**** Supplied passage ****

Group of Indo-Aryan languages spoken in Afghanistan

Pashayi (or Pashai) is a group of Indo-Aryan languages spoken by the Pashayi people in parts of the Kapisa, Laghman, Nangarhar, Nuristan, Kunar, and Kabul (Surobi) provinces in northeastern Afghanistan.

The Pashayi languages had no known written form prior to 2003. There are four mutually unintelligible varieties, with only about a 30% lexical similarity:

- Northeastern: Aret, Chalas (Chilas), Kandak, Korangal, Kurdar dialects
- Northwestern: Alasai, Bolaghain, Gulbahar, Kohnadeh, Laurowan, Najil, Nangarach, Pachagan, Pandau, Parazhghan, Pashagar, Sanjan, Shamakot, Shutul, Uzbin, Wadau dialects
- Southeastern: Damench, Laghmani, Sum, Upper and Lower Darai Nur, Wegali dialects
- Southwestern: Ishpi, Isken, Tagau dialects

A grammar of the language was written as a doctoral dissertation in 2014.

****

## Your assignment
Continue the text on the Pashayi languages, starting after its last sentence. The listing has no connection to the Pashayi text.

**** Dataset entries ****

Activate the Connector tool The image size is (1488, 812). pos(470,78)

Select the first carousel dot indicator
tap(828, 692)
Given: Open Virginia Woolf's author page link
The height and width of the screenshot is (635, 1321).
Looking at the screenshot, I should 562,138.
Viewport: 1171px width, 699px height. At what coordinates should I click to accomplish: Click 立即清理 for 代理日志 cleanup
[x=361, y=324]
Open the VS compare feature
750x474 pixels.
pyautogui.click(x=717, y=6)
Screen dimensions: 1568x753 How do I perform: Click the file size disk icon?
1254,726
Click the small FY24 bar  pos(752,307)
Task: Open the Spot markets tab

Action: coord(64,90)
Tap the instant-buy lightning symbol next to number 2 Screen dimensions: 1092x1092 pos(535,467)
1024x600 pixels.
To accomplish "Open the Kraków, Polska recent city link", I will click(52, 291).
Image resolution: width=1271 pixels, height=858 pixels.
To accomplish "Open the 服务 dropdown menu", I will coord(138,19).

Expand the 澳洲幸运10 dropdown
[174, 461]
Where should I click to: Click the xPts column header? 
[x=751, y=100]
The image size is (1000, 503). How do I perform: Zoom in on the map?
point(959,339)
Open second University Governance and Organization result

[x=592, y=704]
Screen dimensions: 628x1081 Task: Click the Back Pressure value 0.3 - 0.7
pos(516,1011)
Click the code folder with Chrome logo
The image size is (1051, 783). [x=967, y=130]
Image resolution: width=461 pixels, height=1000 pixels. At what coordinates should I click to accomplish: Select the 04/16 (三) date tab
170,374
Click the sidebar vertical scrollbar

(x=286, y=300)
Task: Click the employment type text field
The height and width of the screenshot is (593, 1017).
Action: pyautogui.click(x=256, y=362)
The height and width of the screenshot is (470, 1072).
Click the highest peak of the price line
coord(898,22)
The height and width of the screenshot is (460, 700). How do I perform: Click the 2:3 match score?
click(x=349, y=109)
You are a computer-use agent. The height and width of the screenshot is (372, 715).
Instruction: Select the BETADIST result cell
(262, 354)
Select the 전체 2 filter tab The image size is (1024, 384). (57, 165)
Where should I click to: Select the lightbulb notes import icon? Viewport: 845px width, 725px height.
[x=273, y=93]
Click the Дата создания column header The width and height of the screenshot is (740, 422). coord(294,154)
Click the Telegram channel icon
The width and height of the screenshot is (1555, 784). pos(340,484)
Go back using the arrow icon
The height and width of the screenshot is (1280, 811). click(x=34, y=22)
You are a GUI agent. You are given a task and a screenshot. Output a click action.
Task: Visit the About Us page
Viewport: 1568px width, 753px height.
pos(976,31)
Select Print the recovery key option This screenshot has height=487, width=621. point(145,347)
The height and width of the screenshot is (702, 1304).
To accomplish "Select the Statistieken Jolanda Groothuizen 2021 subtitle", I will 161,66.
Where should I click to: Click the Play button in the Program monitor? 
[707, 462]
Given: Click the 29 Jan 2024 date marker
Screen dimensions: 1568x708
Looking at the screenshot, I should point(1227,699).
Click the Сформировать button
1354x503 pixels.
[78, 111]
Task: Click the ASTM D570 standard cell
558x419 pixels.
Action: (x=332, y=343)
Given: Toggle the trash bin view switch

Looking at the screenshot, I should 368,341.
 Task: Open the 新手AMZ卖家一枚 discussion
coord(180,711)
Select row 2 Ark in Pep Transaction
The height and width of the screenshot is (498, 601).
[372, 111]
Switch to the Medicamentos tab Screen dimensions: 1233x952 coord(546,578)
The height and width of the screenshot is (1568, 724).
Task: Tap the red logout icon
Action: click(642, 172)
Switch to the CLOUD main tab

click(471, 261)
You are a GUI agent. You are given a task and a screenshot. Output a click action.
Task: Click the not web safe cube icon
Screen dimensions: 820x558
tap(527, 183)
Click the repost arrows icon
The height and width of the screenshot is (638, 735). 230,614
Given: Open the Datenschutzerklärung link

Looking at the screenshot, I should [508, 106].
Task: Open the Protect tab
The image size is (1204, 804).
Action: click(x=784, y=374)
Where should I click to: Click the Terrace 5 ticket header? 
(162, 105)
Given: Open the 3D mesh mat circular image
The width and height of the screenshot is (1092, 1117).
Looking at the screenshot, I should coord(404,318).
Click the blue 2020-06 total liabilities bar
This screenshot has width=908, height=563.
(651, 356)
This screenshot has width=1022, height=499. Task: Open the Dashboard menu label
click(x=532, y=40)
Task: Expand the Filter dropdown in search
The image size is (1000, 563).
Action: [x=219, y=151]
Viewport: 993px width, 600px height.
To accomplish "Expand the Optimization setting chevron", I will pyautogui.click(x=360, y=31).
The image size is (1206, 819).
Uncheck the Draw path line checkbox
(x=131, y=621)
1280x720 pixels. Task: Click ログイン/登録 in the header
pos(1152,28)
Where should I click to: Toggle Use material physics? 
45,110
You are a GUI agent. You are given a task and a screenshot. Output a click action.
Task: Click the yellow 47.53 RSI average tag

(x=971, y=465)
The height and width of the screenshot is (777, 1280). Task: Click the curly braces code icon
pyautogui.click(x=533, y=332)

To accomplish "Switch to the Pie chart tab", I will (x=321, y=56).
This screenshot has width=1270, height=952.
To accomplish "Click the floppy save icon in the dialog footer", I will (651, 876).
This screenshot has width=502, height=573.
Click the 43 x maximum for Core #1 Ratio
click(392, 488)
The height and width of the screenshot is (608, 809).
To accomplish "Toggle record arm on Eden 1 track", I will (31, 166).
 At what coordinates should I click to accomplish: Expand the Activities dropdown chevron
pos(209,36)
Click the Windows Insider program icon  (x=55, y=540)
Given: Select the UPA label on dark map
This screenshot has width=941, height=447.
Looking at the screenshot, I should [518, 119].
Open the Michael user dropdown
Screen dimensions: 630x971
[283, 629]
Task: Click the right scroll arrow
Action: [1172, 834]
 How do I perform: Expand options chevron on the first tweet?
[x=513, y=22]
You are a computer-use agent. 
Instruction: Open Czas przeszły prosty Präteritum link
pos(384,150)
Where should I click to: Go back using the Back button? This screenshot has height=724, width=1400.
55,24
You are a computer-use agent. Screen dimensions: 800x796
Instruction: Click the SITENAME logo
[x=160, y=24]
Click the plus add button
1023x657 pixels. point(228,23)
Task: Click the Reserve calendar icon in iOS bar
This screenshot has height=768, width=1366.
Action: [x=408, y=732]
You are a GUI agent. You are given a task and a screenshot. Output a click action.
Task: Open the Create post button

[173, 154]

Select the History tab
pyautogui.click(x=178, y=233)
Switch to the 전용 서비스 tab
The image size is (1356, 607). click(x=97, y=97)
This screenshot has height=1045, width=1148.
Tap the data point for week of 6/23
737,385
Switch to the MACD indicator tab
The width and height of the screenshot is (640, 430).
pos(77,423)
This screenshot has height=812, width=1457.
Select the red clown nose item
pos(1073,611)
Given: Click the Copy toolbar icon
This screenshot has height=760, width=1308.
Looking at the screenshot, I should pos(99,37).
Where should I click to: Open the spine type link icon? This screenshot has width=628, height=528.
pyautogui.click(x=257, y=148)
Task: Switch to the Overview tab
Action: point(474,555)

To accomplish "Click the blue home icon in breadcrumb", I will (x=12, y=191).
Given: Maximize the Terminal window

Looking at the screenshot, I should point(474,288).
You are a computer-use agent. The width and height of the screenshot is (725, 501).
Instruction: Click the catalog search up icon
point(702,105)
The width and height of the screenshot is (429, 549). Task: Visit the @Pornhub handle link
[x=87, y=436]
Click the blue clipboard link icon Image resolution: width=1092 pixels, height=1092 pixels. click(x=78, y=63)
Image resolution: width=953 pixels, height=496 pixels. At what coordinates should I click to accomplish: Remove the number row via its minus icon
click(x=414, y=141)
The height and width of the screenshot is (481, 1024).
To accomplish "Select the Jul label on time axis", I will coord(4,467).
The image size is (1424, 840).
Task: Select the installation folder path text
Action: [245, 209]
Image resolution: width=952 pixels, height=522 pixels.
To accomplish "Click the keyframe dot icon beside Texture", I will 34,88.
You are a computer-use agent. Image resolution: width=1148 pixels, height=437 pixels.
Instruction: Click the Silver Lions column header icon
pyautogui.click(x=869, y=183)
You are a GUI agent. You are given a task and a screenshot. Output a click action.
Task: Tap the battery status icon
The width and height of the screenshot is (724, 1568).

****

## The answer
== Phonology ==
=== Consonants ===

Pashayi consonants
|  |  | Labial | Dental/ Alveolar | Palato- alveolar | Retroflex | Dorsal | Glottal |
| Nasal |  | m | n |  | ɳ | ŋ |  |
| Plosive | voiceless | p | t̪ |  | ʈ | k |  |
| voiced | b | d̪ |  | ɖ | ɡ |  |
| Affricate | voiceless |  |  | t͡ʃ |  |  |  |
| voiced |  |  | d͡ʒ |  |  |  |
| Fricative | voiceless |  | s | ʃ | (ʂ) | x | (h) |
| voiced |  | z | ʒ | (ʐ) | ɣ |  |
| lateral |  | ɬ |  |  |  |  |
| Rhotic | tap |  | ɾ |  | ɽ |  |  |
| trill |  | r |  |  |  |  |
| Approximant | lateral |  | l |  |  |  |  |
| central | ʋ ~ w |  |  |  | j |  |

- [h] is only phonemic in the Amla dialect.
- Sounds [f] and [q] can also occur, but only in loanwords and among Dari speakers.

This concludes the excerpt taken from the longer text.